The nucleoside reverse transcriptase inhibitors (NRTIs) 3TC and FTC are equally effective, results of a meta-analysis and systematic review published in PLOS ONE show. Pooled results from twelve randomised studies showed that the drugs were equivalent, with near-identical rates of viral suppression for the drugs. The risk of treatment failure was also the same for both antiretrovirals.
“This systematic review of published and unpublished data from randomized trials found no significant differences in the efficacy of lamivudine [3TC] and emtricitabine [FTC]”, comment the authors. They suggest their findings are “consistent with the very similar chemical structure of these two nucleoside analogues”.
National and international HIV treatment guidelines consider 3TC (lamivudine, Epivir, also in the combination pill Kivexa) and FTC (emtricitabine, Emtriva, also in Truvada, Eviplera and Atripla) to have similar clinical efficacy. The drugs form a core component of the NRTI 'backbone' of antiretroviral combinations for people starting treatment for the first time (treatment naive) and people changing treatment (treatment experienced).

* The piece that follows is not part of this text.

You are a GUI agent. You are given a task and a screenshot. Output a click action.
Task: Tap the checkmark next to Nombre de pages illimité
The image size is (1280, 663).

However, some research has suggested that regimens including 3TC lack the virological potency of combinations containing FTC. This means that there is ongoing uncertainty about the clinical equivalence of the two drugs.

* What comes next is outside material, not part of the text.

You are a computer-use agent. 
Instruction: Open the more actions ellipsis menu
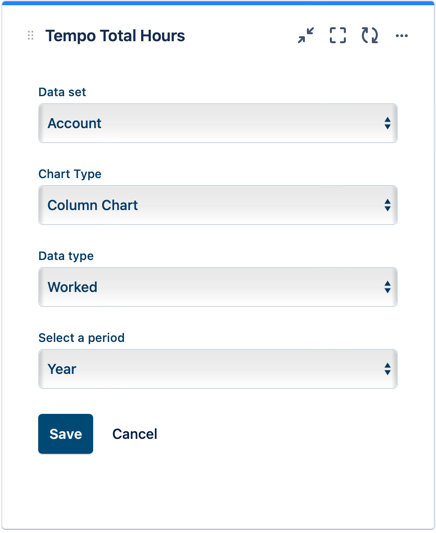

An international team of investigators therefore conducted a systematic review and meta-analysis of randomised studies to assess and compare the effectiveness of the drugs.

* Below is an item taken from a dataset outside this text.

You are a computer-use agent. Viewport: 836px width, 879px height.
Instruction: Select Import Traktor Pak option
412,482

The authors identified randomised and quasi-randomised studies in which 3TC and FTC were used for the treatment of either treatment-naive or treatment-experienced patients. They only included studies if they allowed direct comparison between 3TC and FTC. Therefore, the other drugs in the regimens taken by people treated with 3TC or FTC had to be identical or comparable. Studies where patients took abacavir (Ziagen, also in Kivexa) and tenofovir (Viread, also in Truvada, Eviplera and Atripla) were included but only if the study population did not start therapy with a viral load above 100,000 copies/ml. This is because of evidence suggesting inferior virological outcomes among people taking abacavir who have a viral load above this level at the start of therapy.
A total of twelve randomised studies with 15 different randomised comparisons met the inclusion criteria and were included in the authors’ analyses. These studies provided data on 2251 people taking 3TC and 2662 people taking FTC. The studies were published between 2002 and 2013. Three studies directly compared 3TC with FTC.
Treatment success rates were comparable in all twelve studies. The three studies that provided a direct comparison between 3TC and FTC showed a non-significant difference in the chances of treatment success (RR = 1.03; 95% CI, 0.96-1.10; p = 0.3).
Overall, the odds of treatment success were identical (RR = 1.00; 95% CI, 0.97-10.2). Outcomes did not differ by sub-group.
The risk of treatment failure was also comparable for the two drugs (RR = 1.08; 95% CI, 0.94-1.22). Once again, the risk of failure did not differ in sub-group analysis.
Two of the three studies with identical backbone regimens provided data on the rate of side-effects. One of the studies showed there was no difference between 3TC and FTC in the frequency of moderate and serious adverse events. In the other, 4% of people taking FTC discontinued treatment but there were no discontinuations among people taking 3TC.
“The overall findings provide supportive evidence for recommendations of current international and national treatment guidelines to treat emtricitabine and lamivudine as interchangeable,” the authors conclude. They believe their results will provide “reassurance to countries that, for reasons of affordability or availability have opted for lamivudine as part of first-line antiretroviral therapy.”
Ford N et al. Comparative efficacy of lamivudine and emtricitabine: a systematic review and meta-analysis of randomized trials. PLoS ONE 8 (11): e79981. doi: 10.1371/journal.pone.0079981, 2013.